*PROBLEM DETAILS*
Reproduce the records below word for word.

[RECORDED INFORMATION Boundary: Start]

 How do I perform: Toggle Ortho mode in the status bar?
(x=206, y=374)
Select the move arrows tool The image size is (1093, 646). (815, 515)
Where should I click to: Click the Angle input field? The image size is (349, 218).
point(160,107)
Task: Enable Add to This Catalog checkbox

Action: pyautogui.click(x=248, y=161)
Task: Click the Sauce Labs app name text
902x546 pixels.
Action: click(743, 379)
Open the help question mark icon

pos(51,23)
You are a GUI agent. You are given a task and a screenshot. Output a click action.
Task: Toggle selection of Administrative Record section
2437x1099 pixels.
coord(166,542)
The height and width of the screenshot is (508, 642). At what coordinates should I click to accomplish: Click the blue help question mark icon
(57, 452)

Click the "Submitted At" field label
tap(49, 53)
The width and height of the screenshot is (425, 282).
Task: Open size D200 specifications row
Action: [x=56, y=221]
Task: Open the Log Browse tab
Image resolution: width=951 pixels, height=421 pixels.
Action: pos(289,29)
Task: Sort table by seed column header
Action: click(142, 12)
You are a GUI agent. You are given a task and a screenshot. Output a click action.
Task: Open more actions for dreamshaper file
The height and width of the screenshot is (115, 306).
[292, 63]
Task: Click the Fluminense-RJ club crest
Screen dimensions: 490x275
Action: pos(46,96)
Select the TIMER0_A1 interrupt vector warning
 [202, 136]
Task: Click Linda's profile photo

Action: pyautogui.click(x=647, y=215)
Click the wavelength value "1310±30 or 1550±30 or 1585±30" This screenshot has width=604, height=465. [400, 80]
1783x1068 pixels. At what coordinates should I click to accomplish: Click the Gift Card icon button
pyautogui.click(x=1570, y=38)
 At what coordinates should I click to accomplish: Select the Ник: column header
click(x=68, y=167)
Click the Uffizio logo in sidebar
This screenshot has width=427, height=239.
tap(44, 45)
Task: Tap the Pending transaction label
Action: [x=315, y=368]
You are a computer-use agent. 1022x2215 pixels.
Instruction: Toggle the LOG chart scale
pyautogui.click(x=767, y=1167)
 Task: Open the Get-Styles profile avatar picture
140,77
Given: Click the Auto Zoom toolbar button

[RECORDED INFORMATION Boundary: End]

*ANSWER AREA*
 How do I perform: Toggle Ortho mode in the status bar?
(x=206, y=374)
Select the move arrows tool The image size is (1093, 646). (815, 515)
Where should I click to: Click the Angle input field? The image size is (349, 218).
point(160,107)
Task: Enable Add to This Catalog checkbox

Action: pyautogui.click(x=248, y=161)
Task: Click the Sauce Labs app name text
902x546 pixels.
Action: click(743, 379)
Open the help question mark icon

pos(51,23)
You are a GUI agent. You are given a task and a screenshot. Output a click action.
Task: Toggle selection of Administrative Record section
2437x1099 pixels.
coord(166,542)
The height and width of the screenshot is (508, 642). At what coordinates should I click to accomplish: Click the blue help question mark icon
(57, 452)

Click the "Submitted At" field label
tap(49, 53)
The width and height of the screenshot is (425, 282).
Task: Open size D200 specifications row
Action: [x=56, y=221]
Task: Open the Log Browse tab
Image resolution: width=951 pixels, height=421 pixels.
Action: pos(289,29)
Task: Sort table by seed column header
Action: click(142, 12)
You are a GUI agent. You are given a task and a screenshot. Output a click action.
Task: Open more actions for dreamshaper file
The height and width of the screenshot is (115, 306).
[292, 63]
Task: Click the Fluminense-RJ club crest
Screen dimensions: 490x275
Action: pos(46,96)
Select the TIMER0_A1 interrupt vector warning
 [202, 136]
Task: Click Linda's profile photo

Action: pyautogui.click(x=647, y=215)
Click the wavelength value "1310±30 or 1550±30 or 1585±30" This screenshot has width=604, height=465. [400, 80]
1783x1068 pixels. At what coordinates should I click to accomplish: Click the Gift Card icon button
pyautogui.click(x=1570, y=38)
 At what coordinates should I click to accomplish: Select the Ник: column header
click(x=68, y=167)
Click the Uffizio logo in sidebar
This screenshot has width=427, height=239.
tap(44, 45)
Task: Tap the Pending transaction label
Action: [x=315, y=368]
You are a computer-use agent. 1022x2215 pixels.
Instruction: Toggle the LOG chart scale
pyautogui.click(x=767, y=1167)
 Task: Open the Get-Styles profile avatar picture
140,77
Given: Click the Auto Zoom toolbar button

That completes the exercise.